- Opening Delimiter -
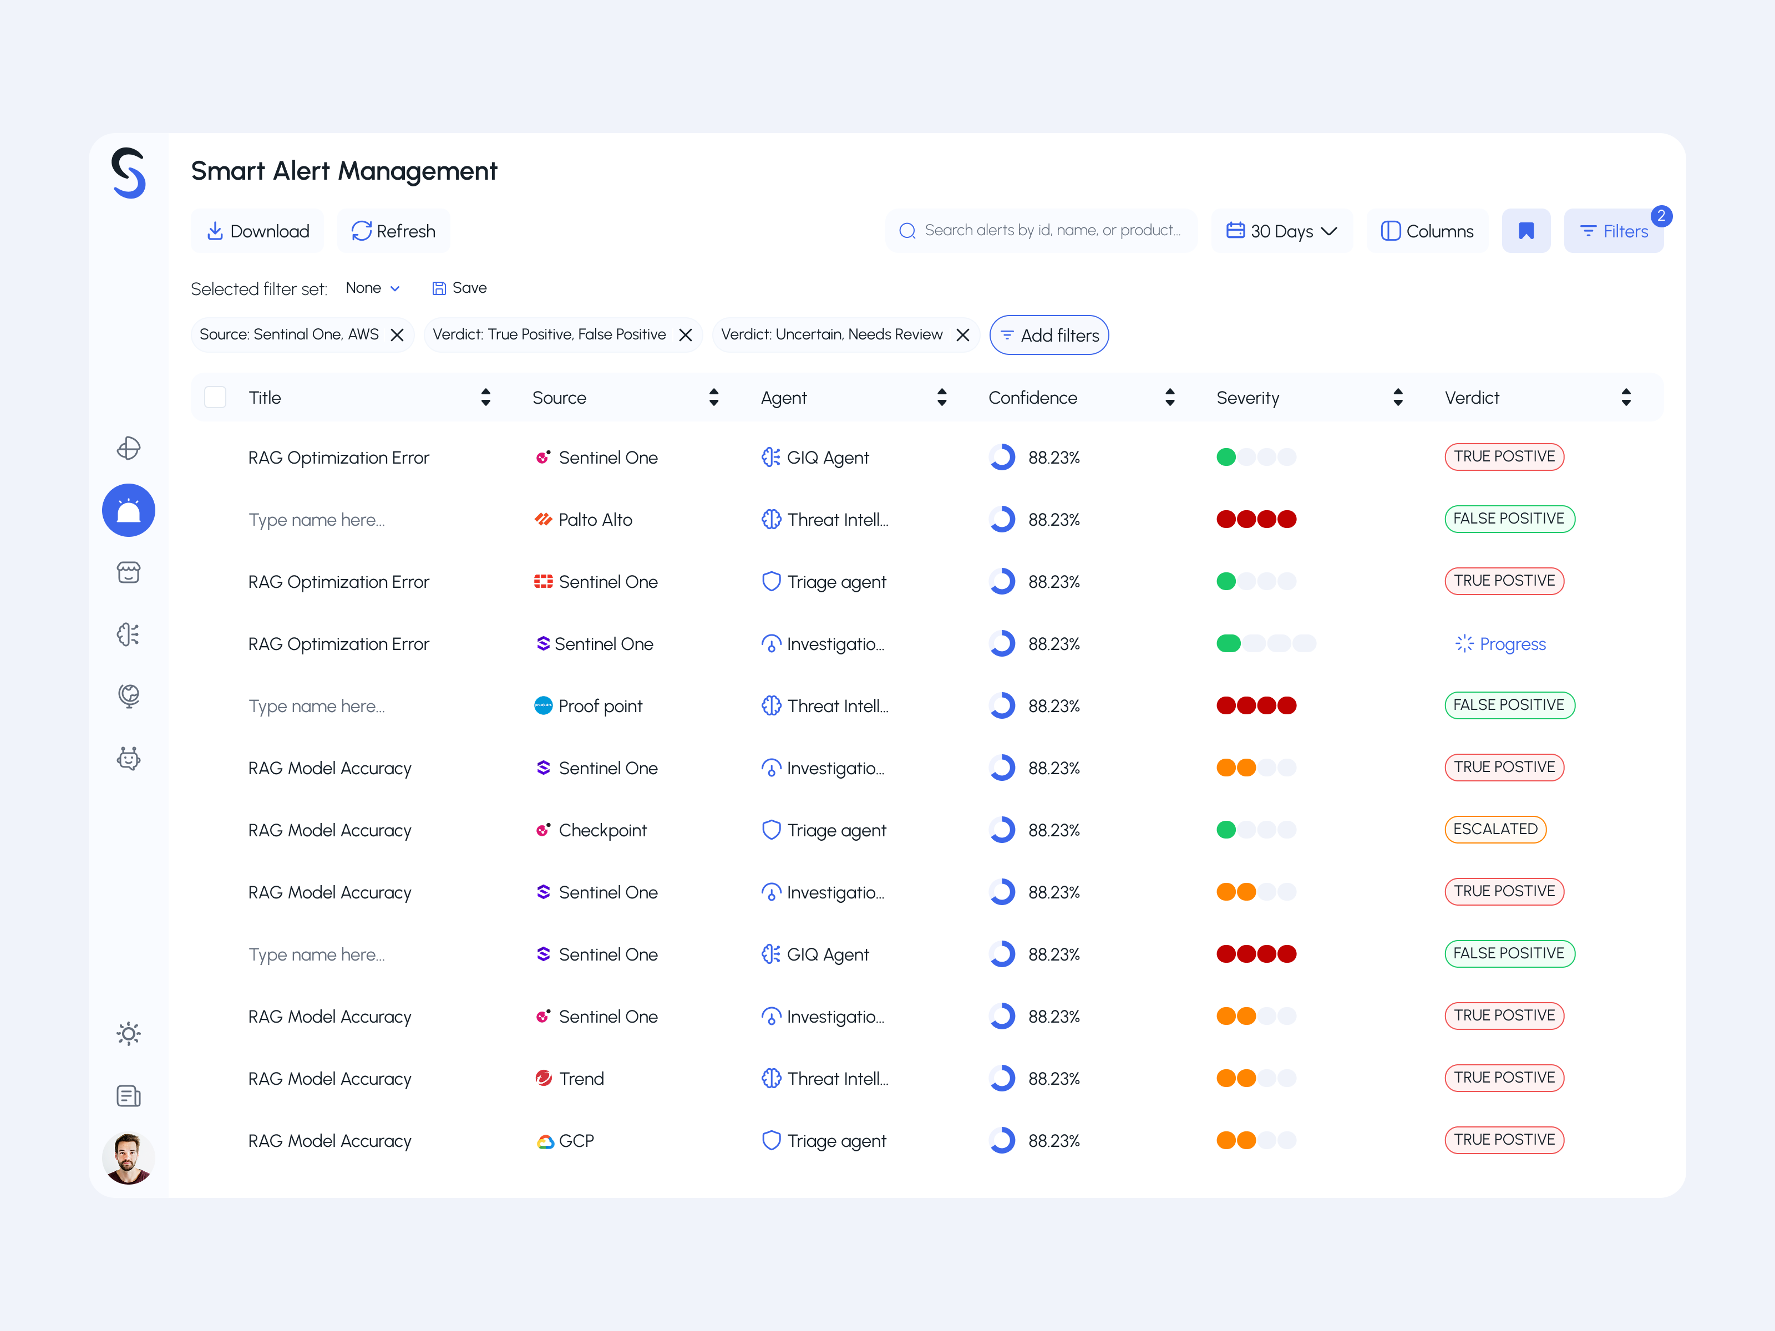Click the bell alerts sidebar icon

[x=128, y=510]
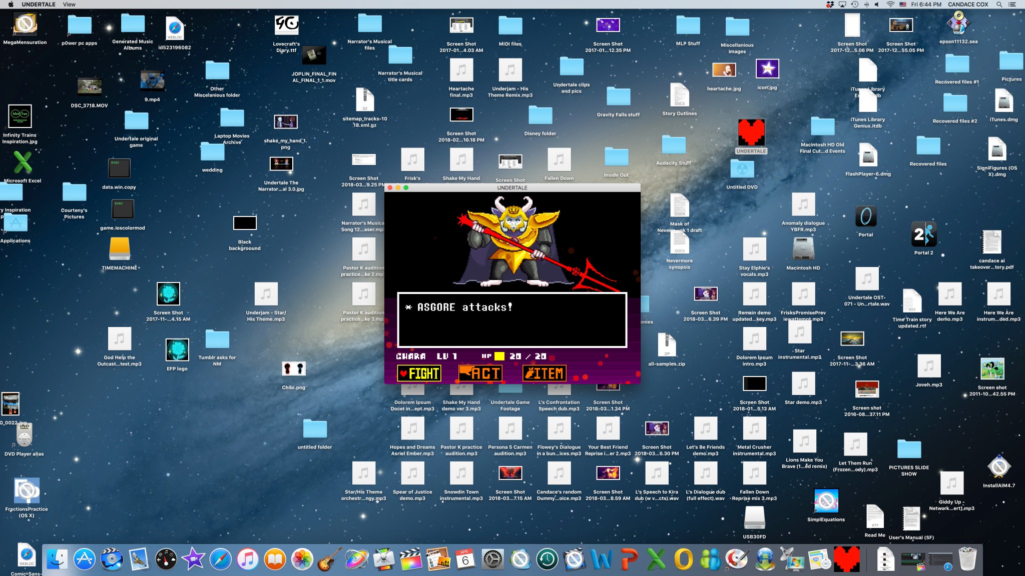This screenshot has height=576, width=1025.
Task: Open GarageBand from the Dock
Action: [329, 560]
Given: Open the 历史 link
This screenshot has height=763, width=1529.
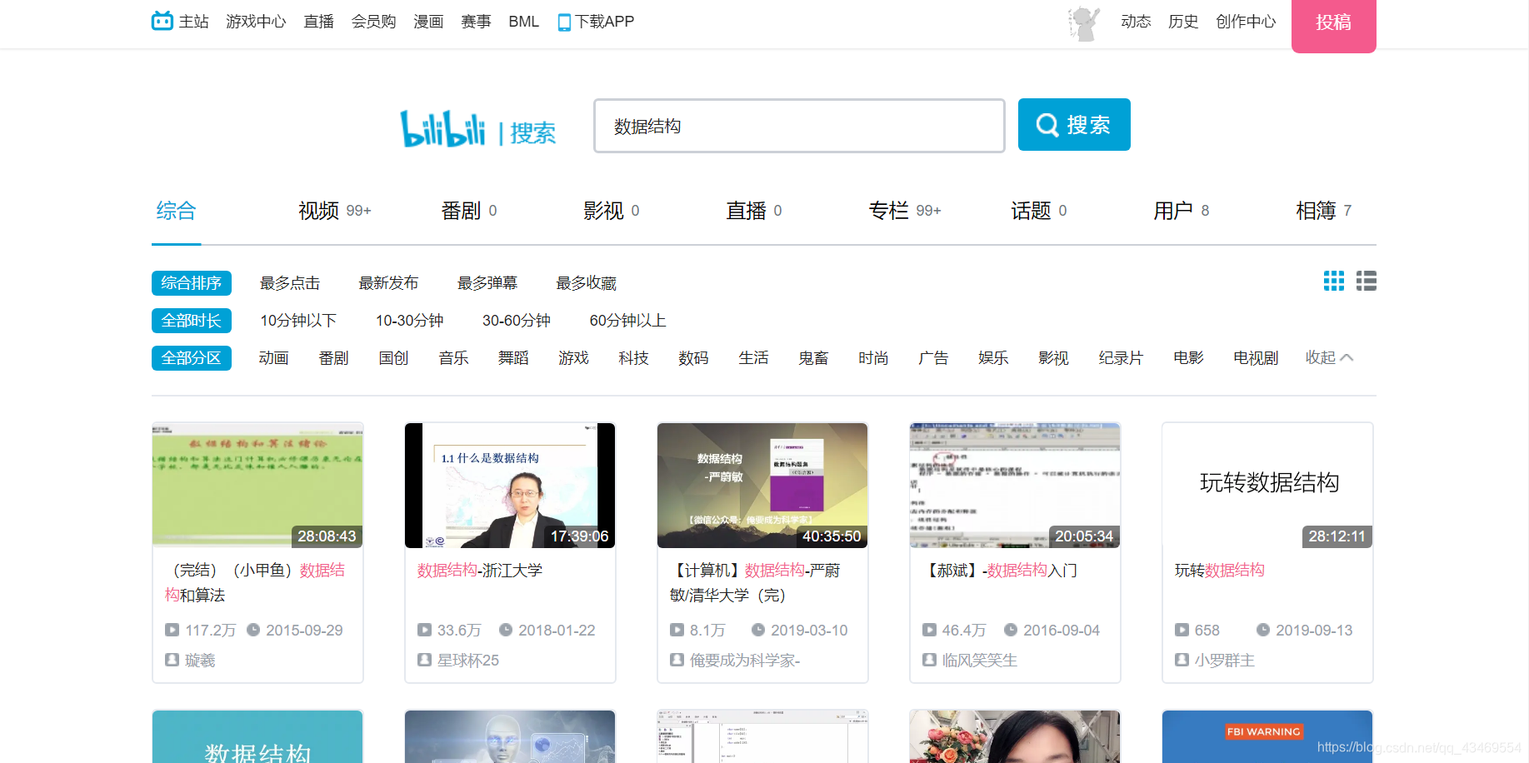Looking at the screenshot, I should click(1182, 21).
- Closing Delimiter -
--- Problem to solve ---
Print the stretch of the data from the line with "Given: Open the 历史 link" through its last line, exactly and with both ends kept. Omit pictures.

--- Output ---
Given: Open the 历史 link
This screenshot has height=763, width=1529.
Looking at the screenshot, I should click(1182, 21).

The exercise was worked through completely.